ECLI:NL:RBNHO:2016:11024
Rechtbank Noord-Holland
- Wraking
- Th.S. Röell
- J.M. Janse van Mantgem
- H.M. van Dam
- Rechtspraak.nl
Afwijzing wrakingsverzoek wegens gebrek aan grond voor vrees onpartijdigheid rechter
Op 28 oktober 2016 heeft de Rechtbank Noord-Holland, zitting houdende in de wrakingskamer, een verzoek tot wraking afgewezen dat was ingediend door een verzoeker in een strafzaak. Het verzoeker was gericht tegen mr. E.J. Bellaart, de rechter in de hoofdzaak. Verzoeker stelde dat hij door de rechter in zijn verdediging was belemmerd, omdat hij slechts een dagvaarding had ontvangen en geen toegang had gekregen tot het procesdossier. Dit zou volgens hem hebben geleid tot een schending van zijn recht op een goede verdediging.
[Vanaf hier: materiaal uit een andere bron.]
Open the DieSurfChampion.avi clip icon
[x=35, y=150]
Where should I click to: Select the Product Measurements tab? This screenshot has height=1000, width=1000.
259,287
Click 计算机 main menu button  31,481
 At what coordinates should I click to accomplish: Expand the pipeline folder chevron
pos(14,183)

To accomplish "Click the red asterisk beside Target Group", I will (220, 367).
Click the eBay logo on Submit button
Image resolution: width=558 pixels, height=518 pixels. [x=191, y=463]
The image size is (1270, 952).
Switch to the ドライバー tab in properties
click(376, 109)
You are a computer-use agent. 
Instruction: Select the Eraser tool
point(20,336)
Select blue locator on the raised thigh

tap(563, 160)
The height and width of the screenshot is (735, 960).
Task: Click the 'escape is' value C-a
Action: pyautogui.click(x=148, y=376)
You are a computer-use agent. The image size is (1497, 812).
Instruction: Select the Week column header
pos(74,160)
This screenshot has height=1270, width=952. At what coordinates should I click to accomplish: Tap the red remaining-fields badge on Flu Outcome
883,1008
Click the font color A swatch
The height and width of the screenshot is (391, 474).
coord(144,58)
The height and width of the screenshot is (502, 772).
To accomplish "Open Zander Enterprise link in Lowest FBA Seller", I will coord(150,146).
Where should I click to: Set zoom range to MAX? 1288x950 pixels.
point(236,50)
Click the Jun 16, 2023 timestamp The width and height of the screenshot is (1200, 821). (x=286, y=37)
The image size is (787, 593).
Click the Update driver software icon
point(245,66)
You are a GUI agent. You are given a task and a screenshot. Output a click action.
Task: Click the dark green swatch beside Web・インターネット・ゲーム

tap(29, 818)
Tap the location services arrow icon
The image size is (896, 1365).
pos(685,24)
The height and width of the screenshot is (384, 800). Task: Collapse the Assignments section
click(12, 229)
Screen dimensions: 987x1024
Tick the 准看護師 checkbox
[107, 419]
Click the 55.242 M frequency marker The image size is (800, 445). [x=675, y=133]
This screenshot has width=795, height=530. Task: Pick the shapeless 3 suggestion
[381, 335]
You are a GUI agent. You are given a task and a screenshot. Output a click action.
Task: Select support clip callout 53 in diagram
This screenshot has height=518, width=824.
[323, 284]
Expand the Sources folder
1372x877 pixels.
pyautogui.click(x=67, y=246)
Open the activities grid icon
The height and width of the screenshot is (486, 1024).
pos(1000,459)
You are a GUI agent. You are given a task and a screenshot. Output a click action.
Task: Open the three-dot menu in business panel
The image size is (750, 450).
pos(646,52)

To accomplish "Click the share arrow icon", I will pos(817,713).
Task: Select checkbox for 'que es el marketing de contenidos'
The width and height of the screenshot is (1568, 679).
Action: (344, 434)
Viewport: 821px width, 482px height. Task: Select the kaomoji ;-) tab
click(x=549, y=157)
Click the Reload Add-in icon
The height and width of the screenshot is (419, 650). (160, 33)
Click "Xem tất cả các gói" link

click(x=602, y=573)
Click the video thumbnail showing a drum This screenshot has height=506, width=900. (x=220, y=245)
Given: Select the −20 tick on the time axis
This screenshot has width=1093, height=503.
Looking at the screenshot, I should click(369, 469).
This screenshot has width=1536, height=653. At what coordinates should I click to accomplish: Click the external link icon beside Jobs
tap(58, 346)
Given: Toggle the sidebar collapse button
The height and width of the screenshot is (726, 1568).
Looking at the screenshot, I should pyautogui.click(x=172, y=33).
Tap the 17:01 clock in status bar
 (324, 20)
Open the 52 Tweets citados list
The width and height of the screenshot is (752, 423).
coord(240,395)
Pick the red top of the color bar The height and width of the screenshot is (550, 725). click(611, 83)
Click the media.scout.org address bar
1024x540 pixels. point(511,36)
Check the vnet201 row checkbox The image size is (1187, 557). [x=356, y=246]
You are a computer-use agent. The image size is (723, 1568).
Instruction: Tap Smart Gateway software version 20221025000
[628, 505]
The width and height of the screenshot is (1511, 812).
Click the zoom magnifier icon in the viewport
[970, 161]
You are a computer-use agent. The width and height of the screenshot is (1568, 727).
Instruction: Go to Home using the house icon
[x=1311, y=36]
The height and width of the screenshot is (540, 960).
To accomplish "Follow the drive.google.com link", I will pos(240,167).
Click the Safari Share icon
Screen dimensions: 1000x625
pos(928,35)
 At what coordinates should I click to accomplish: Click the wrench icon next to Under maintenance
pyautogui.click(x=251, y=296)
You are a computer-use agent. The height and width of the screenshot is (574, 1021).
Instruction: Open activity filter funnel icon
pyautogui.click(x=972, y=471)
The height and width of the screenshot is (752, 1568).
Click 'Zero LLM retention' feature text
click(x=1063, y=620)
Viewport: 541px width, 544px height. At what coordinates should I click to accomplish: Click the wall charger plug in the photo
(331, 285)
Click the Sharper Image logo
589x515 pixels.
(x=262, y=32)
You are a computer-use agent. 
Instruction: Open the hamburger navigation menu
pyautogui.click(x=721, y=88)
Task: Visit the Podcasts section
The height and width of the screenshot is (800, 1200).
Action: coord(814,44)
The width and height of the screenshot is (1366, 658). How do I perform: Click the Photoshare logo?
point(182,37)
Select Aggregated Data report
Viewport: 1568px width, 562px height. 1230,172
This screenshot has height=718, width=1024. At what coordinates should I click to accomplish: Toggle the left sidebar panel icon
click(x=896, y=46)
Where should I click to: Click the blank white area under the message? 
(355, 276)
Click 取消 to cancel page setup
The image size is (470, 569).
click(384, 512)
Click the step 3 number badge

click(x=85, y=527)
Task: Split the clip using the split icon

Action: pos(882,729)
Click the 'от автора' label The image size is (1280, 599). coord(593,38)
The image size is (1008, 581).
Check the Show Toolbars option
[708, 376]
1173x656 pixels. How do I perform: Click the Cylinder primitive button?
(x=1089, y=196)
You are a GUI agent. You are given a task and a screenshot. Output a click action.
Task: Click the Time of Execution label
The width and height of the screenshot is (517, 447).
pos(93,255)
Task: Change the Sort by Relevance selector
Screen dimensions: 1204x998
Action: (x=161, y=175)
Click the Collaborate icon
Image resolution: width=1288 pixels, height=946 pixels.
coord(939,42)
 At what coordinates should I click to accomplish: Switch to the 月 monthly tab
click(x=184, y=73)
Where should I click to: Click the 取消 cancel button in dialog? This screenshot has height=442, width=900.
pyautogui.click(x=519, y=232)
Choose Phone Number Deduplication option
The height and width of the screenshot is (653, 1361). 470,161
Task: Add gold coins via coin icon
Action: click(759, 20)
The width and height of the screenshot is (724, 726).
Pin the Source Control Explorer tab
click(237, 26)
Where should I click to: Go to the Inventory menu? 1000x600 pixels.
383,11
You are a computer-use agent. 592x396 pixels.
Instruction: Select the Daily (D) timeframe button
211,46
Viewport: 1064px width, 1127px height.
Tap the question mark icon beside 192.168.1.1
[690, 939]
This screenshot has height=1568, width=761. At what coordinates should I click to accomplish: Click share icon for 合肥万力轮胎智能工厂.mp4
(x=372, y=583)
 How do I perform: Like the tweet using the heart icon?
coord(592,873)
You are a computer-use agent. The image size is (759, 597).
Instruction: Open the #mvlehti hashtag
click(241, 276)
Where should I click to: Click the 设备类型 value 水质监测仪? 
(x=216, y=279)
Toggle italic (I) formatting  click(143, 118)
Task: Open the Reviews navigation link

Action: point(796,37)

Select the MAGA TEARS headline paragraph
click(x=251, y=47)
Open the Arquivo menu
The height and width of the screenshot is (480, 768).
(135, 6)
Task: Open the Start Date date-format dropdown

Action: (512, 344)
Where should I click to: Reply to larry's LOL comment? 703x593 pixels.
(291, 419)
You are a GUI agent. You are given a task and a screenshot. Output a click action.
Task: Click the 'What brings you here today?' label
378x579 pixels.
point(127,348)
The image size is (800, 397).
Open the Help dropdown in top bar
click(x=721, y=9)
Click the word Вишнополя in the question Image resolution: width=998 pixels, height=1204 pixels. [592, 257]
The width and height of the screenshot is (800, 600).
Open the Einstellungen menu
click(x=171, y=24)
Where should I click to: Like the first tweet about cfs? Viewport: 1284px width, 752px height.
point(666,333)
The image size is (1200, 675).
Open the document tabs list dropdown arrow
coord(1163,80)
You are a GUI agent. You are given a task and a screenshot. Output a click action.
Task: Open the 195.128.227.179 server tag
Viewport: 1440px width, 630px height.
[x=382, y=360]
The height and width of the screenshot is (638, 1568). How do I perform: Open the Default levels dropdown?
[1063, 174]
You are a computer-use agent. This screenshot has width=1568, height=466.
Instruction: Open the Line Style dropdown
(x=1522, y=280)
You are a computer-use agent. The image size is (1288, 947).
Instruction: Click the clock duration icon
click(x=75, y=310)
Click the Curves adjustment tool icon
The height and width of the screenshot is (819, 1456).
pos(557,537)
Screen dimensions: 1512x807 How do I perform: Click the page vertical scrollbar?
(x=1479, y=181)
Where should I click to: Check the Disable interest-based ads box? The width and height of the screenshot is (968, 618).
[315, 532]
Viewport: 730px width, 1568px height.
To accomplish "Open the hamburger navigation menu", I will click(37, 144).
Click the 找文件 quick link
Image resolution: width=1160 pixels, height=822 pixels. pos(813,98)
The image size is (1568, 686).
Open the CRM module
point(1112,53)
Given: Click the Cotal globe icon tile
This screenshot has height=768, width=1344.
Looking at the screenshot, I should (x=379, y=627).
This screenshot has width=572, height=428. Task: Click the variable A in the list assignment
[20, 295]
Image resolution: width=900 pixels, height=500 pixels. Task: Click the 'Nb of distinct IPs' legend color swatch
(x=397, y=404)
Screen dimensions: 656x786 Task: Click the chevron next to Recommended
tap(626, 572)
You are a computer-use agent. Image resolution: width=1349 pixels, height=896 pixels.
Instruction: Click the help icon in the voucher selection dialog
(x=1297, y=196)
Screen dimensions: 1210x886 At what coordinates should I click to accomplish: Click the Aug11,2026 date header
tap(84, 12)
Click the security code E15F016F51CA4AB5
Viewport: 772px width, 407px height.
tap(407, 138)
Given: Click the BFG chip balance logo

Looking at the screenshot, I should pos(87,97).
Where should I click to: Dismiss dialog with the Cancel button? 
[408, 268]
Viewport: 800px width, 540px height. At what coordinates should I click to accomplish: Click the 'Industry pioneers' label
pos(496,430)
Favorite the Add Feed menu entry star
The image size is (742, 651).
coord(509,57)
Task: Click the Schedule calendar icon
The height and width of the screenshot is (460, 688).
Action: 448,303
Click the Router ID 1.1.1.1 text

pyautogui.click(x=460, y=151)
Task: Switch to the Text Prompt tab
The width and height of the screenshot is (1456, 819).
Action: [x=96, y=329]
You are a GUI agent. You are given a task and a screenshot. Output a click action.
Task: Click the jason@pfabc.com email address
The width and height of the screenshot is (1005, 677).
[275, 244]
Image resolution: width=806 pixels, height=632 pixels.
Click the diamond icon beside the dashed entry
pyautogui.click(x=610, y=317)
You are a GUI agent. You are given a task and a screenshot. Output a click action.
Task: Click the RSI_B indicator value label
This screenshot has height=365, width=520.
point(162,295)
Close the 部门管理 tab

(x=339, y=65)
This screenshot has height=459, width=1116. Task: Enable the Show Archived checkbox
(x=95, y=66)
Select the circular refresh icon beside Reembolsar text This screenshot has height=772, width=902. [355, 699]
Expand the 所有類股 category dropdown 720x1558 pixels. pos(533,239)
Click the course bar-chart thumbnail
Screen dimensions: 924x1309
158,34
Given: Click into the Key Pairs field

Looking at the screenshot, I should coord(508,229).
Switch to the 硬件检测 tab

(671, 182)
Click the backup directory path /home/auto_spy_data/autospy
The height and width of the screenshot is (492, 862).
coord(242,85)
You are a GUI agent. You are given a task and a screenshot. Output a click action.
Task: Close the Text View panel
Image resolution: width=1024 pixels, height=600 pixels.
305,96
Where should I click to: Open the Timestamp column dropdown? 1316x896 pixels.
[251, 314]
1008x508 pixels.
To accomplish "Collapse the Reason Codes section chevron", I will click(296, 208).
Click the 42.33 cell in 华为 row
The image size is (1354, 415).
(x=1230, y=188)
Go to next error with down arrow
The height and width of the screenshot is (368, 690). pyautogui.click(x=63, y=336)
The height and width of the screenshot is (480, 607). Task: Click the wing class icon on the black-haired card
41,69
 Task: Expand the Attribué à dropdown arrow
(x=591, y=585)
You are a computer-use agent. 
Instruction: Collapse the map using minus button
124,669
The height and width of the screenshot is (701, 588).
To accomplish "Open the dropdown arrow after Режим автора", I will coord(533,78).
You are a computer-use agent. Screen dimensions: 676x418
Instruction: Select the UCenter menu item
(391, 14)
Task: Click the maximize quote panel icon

De wrakingskamer heeft het verzoek beoordeeld aan de hand van de subjectieve en objectieve toets voor vrees van onpartijdigheid. De rechtbank concludeerde dat de feiten en omstandigheden die verzoeker naar voren had gebracht, geen grond opleverden voor het oordeel dat de rechterlijke onpartijdigheid in het geding was. De rechtbank benadrukte dat een rechter uit hoofde van zijn aanstelling wordt vermoed onpartijdig te zijn, tenzij er uitzonderlijke omstandigheden zijn die dit vermoeden kunnen weerleggen.
De wrakingskamer stelde vast dat verzoeker niet had verzocht om inzage in het procesdossier, wat gebruikelijk is in strafzaken. De rechtbank oordeelde dat de uitleg die de rechter aan verzoeker had gegeven over de gang van zaken omtrent het verstrekken van processtukken niet kon leiden tot de conclusie dat er sprake was van onpartijdigheid. De rechtbank wees het verzoek tot wraking af en bepaalde dat een volgend wrakingsverzoek van verzoeker in de hoofdzaak niet in behandeling zou worden genomen, om misbruik van het rechtsmiddel te voorkomen.